Helena is already talking to CNN and the New York Times about using those questions for the next round of Democratic primary debates, since “a representative sample of the country came together to decide that these are the most important things we the American people want to hear the answers to.”

Beyond that, this model is producing data on something "far more important than the short-term, ‘Who's going to be president?’-type data,” Elkus said. “It's producing data on ‘What are the fundamental beliefs of our country?’ And that data doesn't really spoil like milk. Whether a representative sample of the entire country believes America should be interventionist as a foreign policy power — whether we should be the global police force or not — is permanently important data. It's going to be permanently important data next November, but also the November after that.”

Elkus and Feinburg are both in their early 20s. “We are about to go through a lifetime of critical changes in the world, and our country is going to be at the helm of those changes one way or the other, whether negative or positive," Elkus said. "The data that this event produces will be very important to how America is going to tackle or not tackle climate change. How it’s going to handle climate refugees, how it deals with China, and ongoing shifts in global power in the decades to come. These are the critical issues of my generation. We're doing this event to understand what the American public believes about those critical points.” 

At the same time, Helena isn’t looking to this one event for all the answers. “There should be a deliberative democracy poll of the entire country every quarter, four times a year," Feinburg said. "The American people should be advised on what the American people believe on the issues all the time. We should be as a country acting upon the best information we can, and every other country should have this kind of process as well.” 
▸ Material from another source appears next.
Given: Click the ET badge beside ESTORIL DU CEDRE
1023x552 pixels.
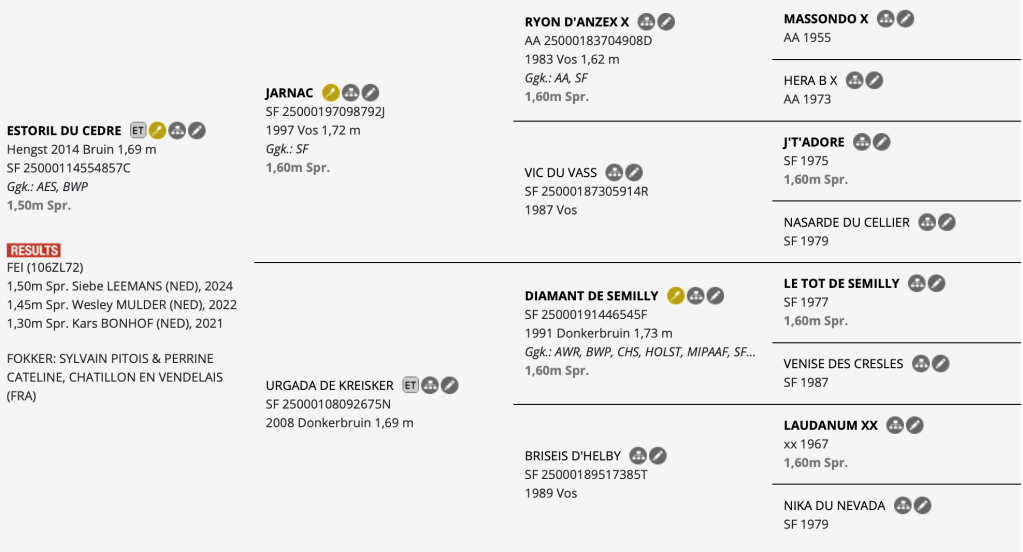Looking at the screenshot, I should [x=138, y=130].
In the meantime, Fishkin has also been involved in developing a streamlined version. “A cheaper way of doing it is to do the deliberate poll online and we have done some deliverables online using video-based software,” Fishkin said. “You have 300 people in the plenary session and you have 20 small groups of 15 people, and you see everybody in your small groups, and we go through one, two or three days in the same way as we do face-to-face.” 
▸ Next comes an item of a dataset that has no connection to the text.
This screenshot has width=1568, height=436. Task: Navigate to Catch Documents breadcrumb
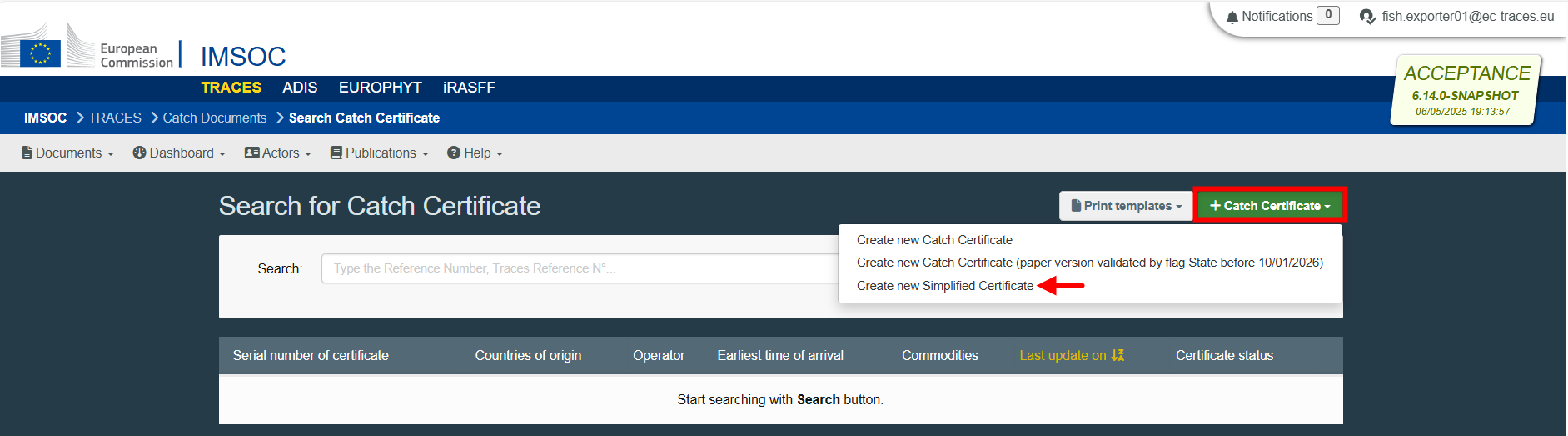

While balanced, representative samples are essential for polling purposes, the deliberative process is actually somewhat distinct. There was no way for a 15-person small group to be representative of the whole country. So the essentials required for deliberation to work were less rigorous. 
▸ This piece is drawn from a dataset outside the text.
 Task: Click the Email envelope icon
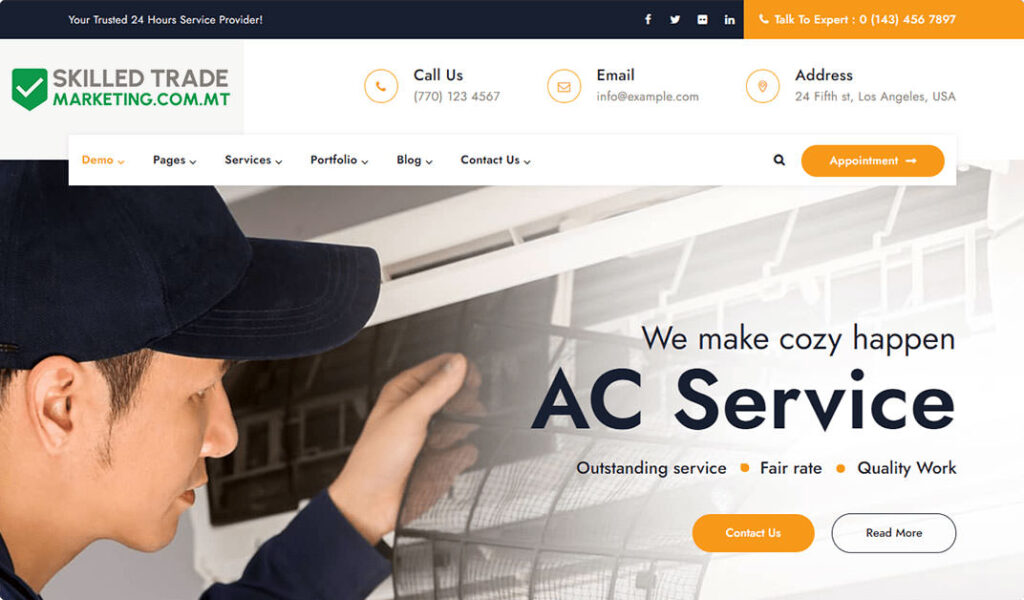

“The experimental treatment if you will, is a moderated discussion with diverse others in a context where you have good information and can get your questions answered,” Fishkin said. “That's a mouthful, but that doesn't require a random sample, it just requires diversity… . So with that insight, we've been talking about spreading the deliberation to much larger numbers in order to allow the deliberation to change opinion right now.”

Working with engineering colleagues at Stanford, they’ve developed special software with an automated moderator function. “So we could do thousands or tens of thousands or hundreds of thousands of these groups,” Fishkin said. “We hope to scale this sometime during this presidential election on the issues, maybe using some of the same briefing materials, and use social media to recruit diverse others,” using an algorithm to create politically and demographically diverse small groups. 

In the meantime, Amy Carl reflected on perhaps the most basic takeaway from the experience. “We are not as woefully divided and beyond hope as we are made out to be," she said. "I really feel that in my bones. I think if people are forced to step out of their bubbles, their comfort zones, people would be amazed at how fundamentally not different we are.”